# blowfish passwords and roundcubemail



## pacija (Jan 20, 2013)

Since I changed dovecot's password scheme from MD5 to Blowfish, roundcube login times increased from instant to more than a second. Also, clicking on every message in roundcube's message list takes more than a second to display its contents. top shows CPU usage increase to up to 100% for root user, auth process.

Is there a way to improve this besides giving more CPU power?


----------



## chatwizrd (Jan 21, 2013)

Shouldnt you be asking roundcube?


----------



## xtaz (Jan 23, 2013)

Roundcube is just a web front end to the dovecot IMAP server. Unfortunately due to the fact the IMAP connections are not persistent as it's a web based application it means every time you click on something new it needs to log in to the IMAP server again.

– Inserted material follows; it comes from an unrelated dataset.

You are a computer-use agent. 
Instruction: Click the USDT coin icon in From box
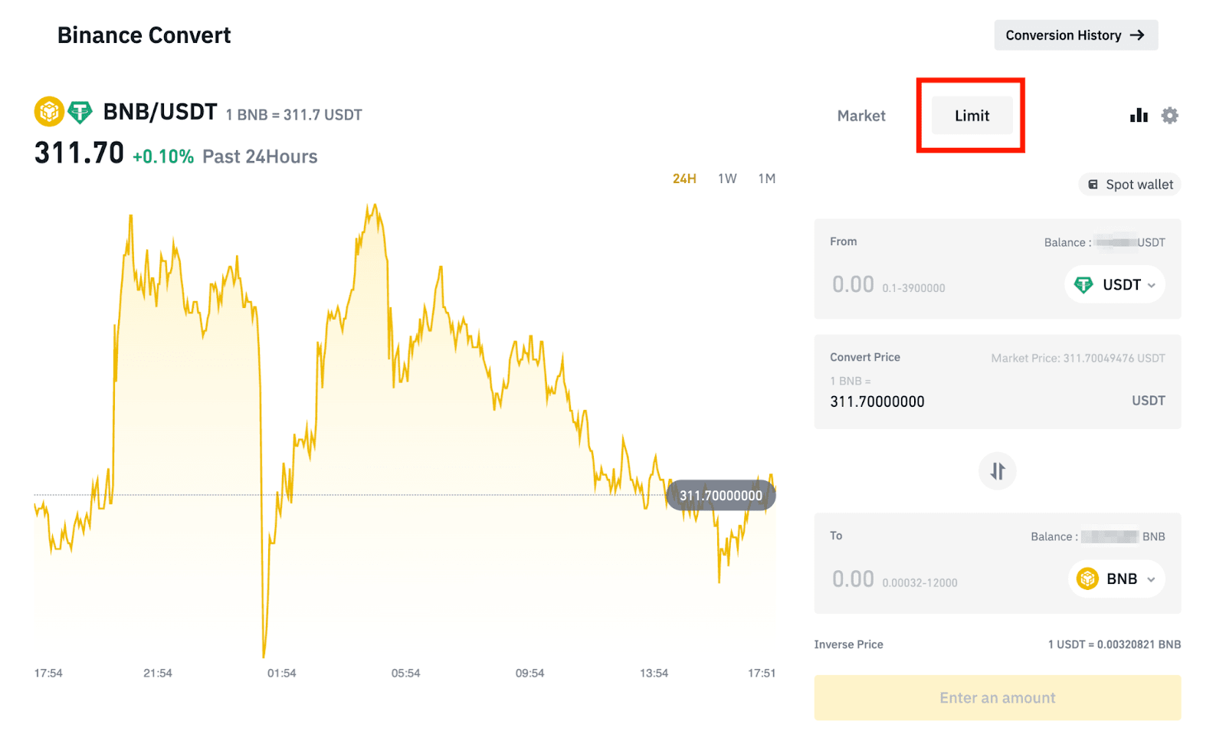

Basically your dovecot login times have now increased because you changed it from MD5 to Blowfish. The easy workaround will be to revert back to MD5! You don't say what your hardware is so can't really say if it's under-powered or not. If it is, then change the hardware. If it's not then you need to talk to the Dovecot people to see if you can debug why it's taking so long.


----------



## pacija (Jan 24, 2013)

xtaz said:
			
		

> You don't say what your hardware is so can't really say if it's under-powered or not.



It is VM in ESXi5.1, has 2 vCPUs and 1Gb of RAM. Underlying metal is HP ProLiant DL320 with 8Gb of RAM. It does not look busy, except for processor spikes while authenticating blowfish. I reverted to MD5 and it authenticates in an eyeblink now.

Now I have another problem - I would like to integrate Openfire XMPP server to use same credentials as current wordpress, dovecot and postfix. Unfortunately it is not so easy, as Openfire can do only plain MD5 hashes, while wordpress 'upgrades' plain MD5 on first user login by salting it, and after that Openfire can no more authenticate.

Guess I need to open new thread...


----------